EXCERPTED TEXT section start

A Mighty Festival

The Tucson Folk Festival is back for another weekend of acoustic tunes, offered up for free

Each spring for nearly two decades, Tucson music fans have enjoyed two glorious days of mostly acoustic music outdoors in the downtown area, courtesy of the hard-working and generous Tucson Kitchen Musicians Association.

As in years past, this weekend's 19th annual Tucson Folk Festival is free of charge and held primarily under sun and stars. Some 200 acts will appear on four al fresco stages Saturday and Sunday, May 1-2, in and around downtown's El Presidio Park.

The event will include instrumental and songwriting workshops, a songwriting competition, a children's show, traditional interactive events such as a Ballad Tree and a Song Circle, as well as live broadcasts of the headliners' sets on community radio station KXCI-FM. Also, a special Friday-night kick-off, featuring Tucson's Wayback Machine and special guests, will be held April 30 at Old Town Artisans.

National headliners Karla Bonoff and the Austin Lounge Lizards will join local and regional acts playing blues, Celtic, bluegrass, folk-rock, ethnic, gospel, Cajun and contemporary and traditional folk.

EXCERPTED TEXT section end
DATA FOR ANALYSIS section start

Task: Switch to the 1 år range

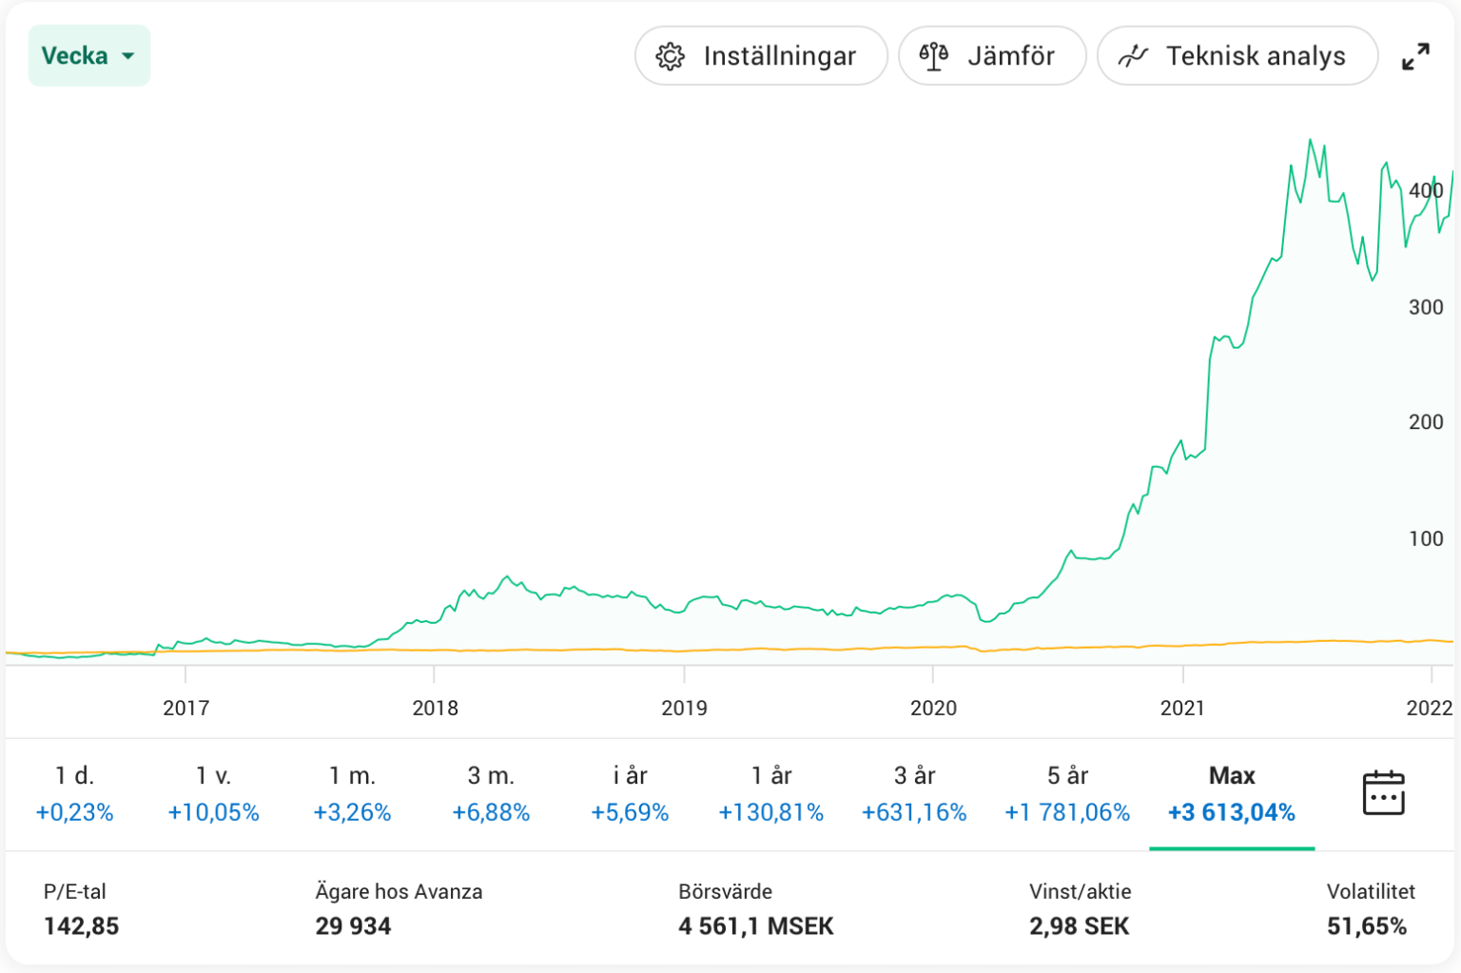Action: point(770,792)
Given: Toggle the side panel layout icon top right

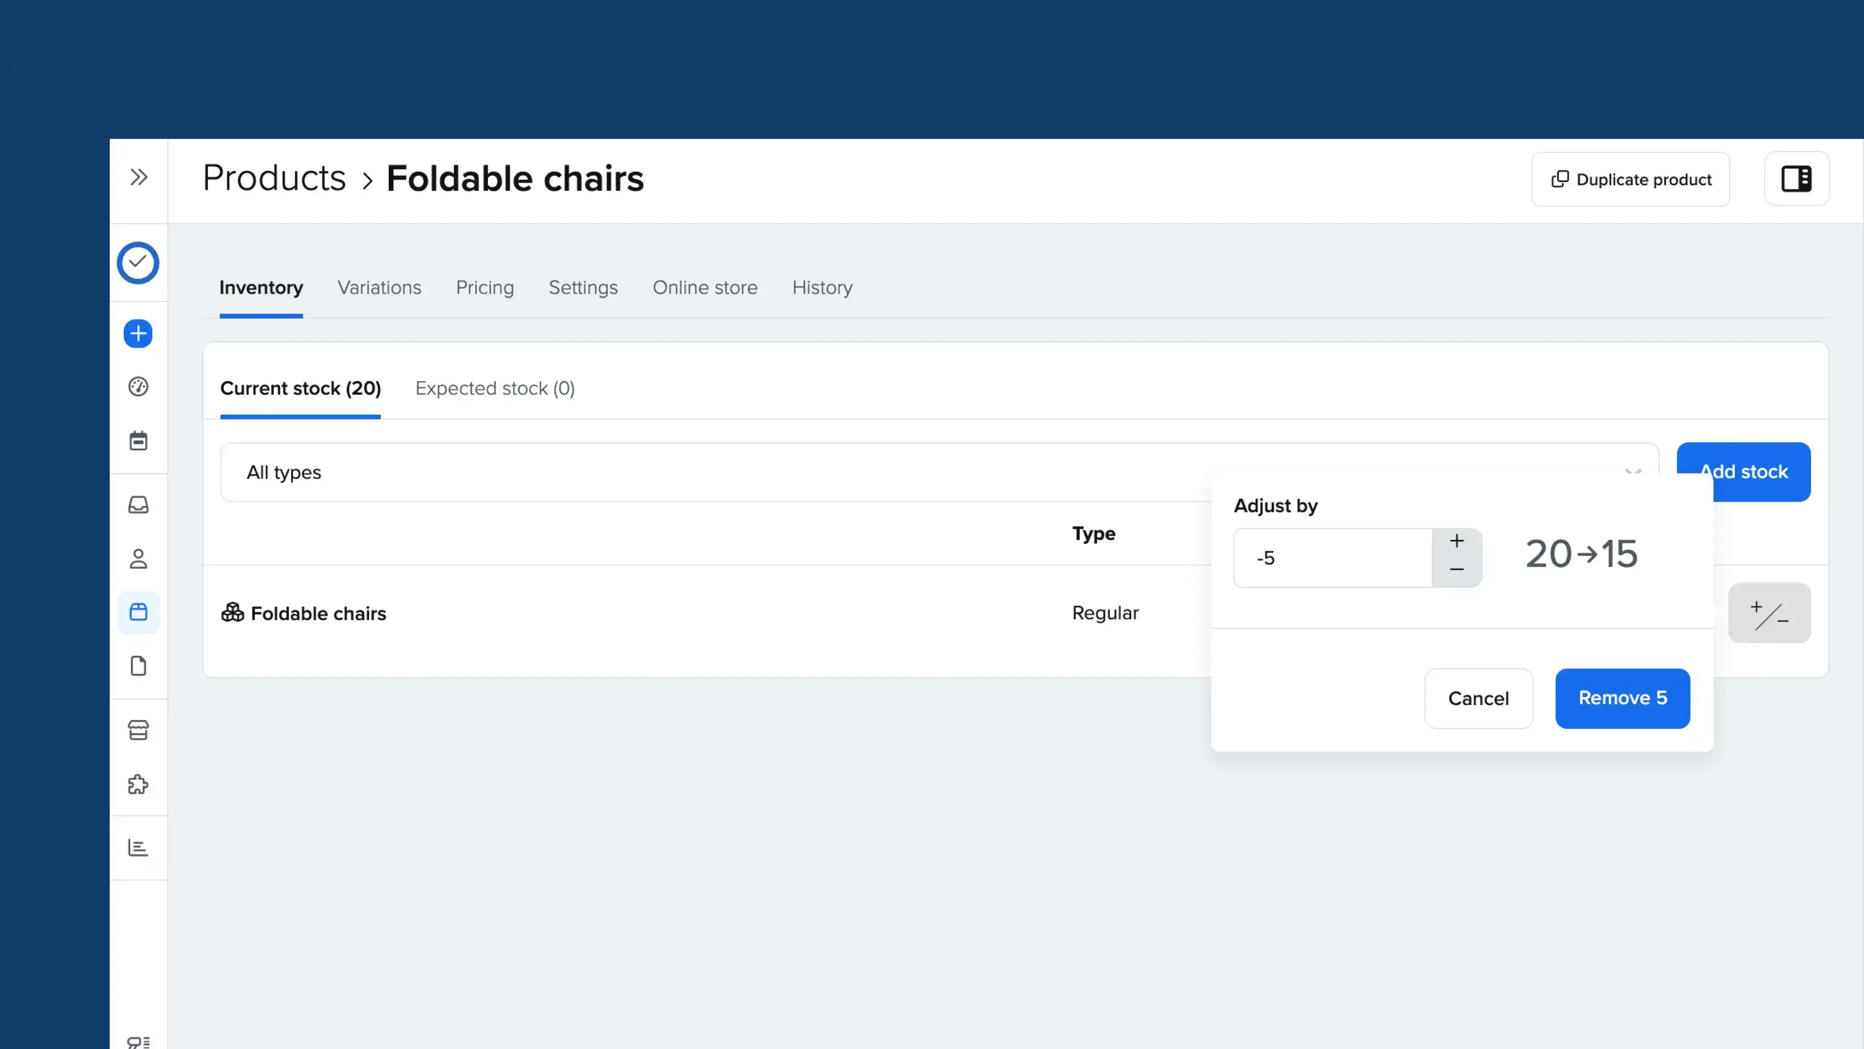Looking at the screenshot, I should click(1797, 179).
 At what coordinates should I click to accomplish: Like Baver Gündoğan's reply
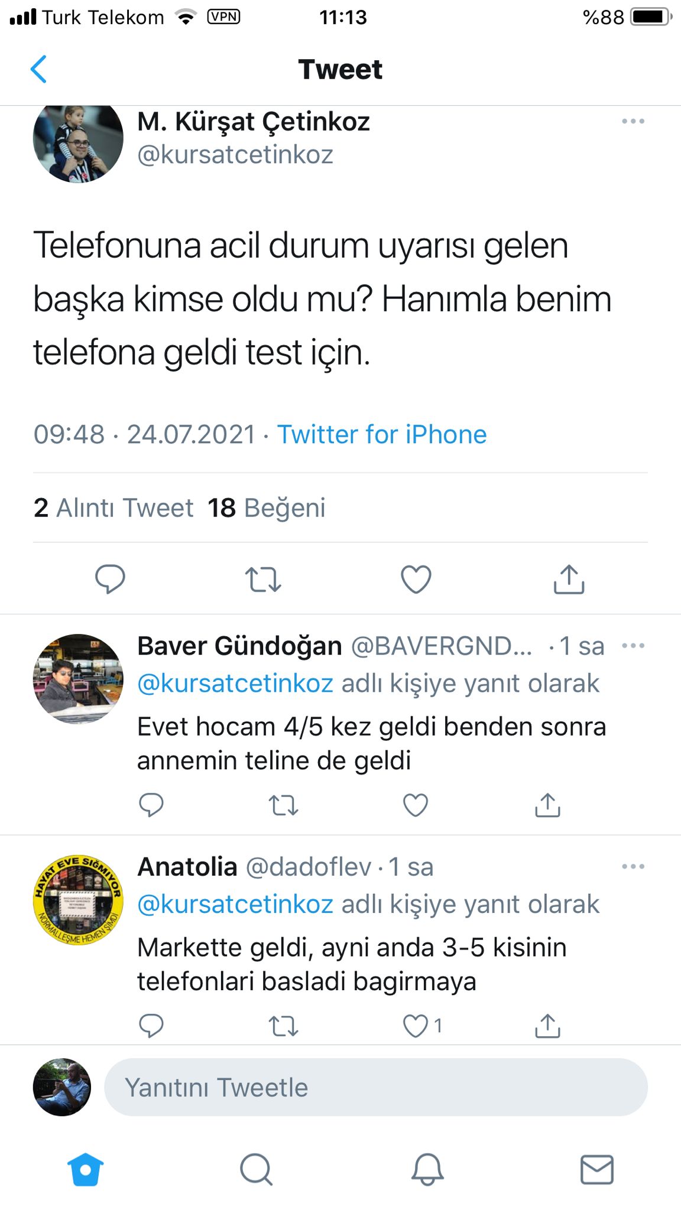416,805
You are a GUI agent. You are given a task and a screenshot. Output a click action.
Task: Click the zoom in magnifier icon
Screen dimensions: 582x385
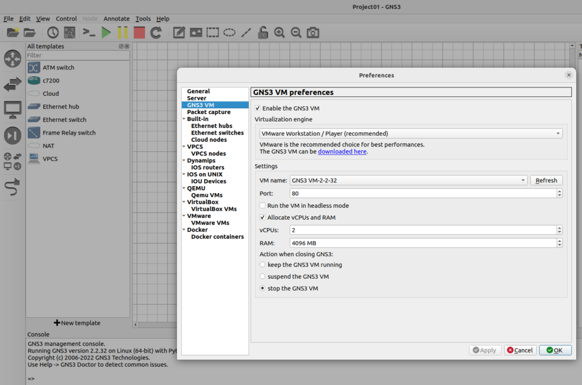pyautogui.click(x=279, y=32)
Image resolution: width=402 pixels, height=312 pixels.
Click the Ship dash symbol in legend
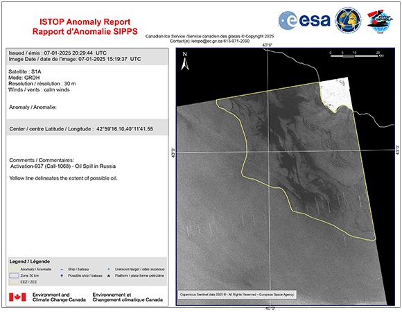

DATA FOR ANALYSIS section end

▶ PROMPT A:
Update the folk festival article by giving it again from "As in years" up to and including "and traditional folk.", with "Song Circle" replaced by "Song Swap".
▶ PROMPT B:
Summarize the folk festival article in two sentences.

▶ TASK RESPONSE A:
As in years past, this weekend's 19th annual Tucson Folk Festival is free of charge and held primarily under sun and stars. Some 200 acts will appear on four al fresco stages Saturday and Sunday, May 1-2, in and around downtown's El Presidio Park.

The event will include instrumental and songwriting workshops, a songwriting competition, a children's show, traditional interactive events such as a Ballad Tree and a Song Swap, as well as live broadcasts of the headliners' sets on community radio station KXCI-FM. Also, a special Friday-night kick-off, featuring Tucson's Wayback Machine and special guests, will be held April 30 at Old Town Artisans.

National headliners Karla Bonoff and the Austin Lounge Lizards will join local and regional acts playing blues, Celtic, bluegrass, folk-rock, ethnic, gospel, Cajun and contemporary and traditional folk.

▶ TASK RESPONSE B:
The 19th annual Tucson Folk Festival, presented by the Tucson Kitchen Musicians Association, offers free, mostly acoustic music from some 200 acts on four outdoor stages in and around downtown's El Presidio Park on May 1-2. It includes workshops, a songwriting competition, a children's show, interactive events and live radio broadcasts, and national headliners Karla Bonoff and the Austin Lounge Lizards will join local and regional acts playing a wide range of styles.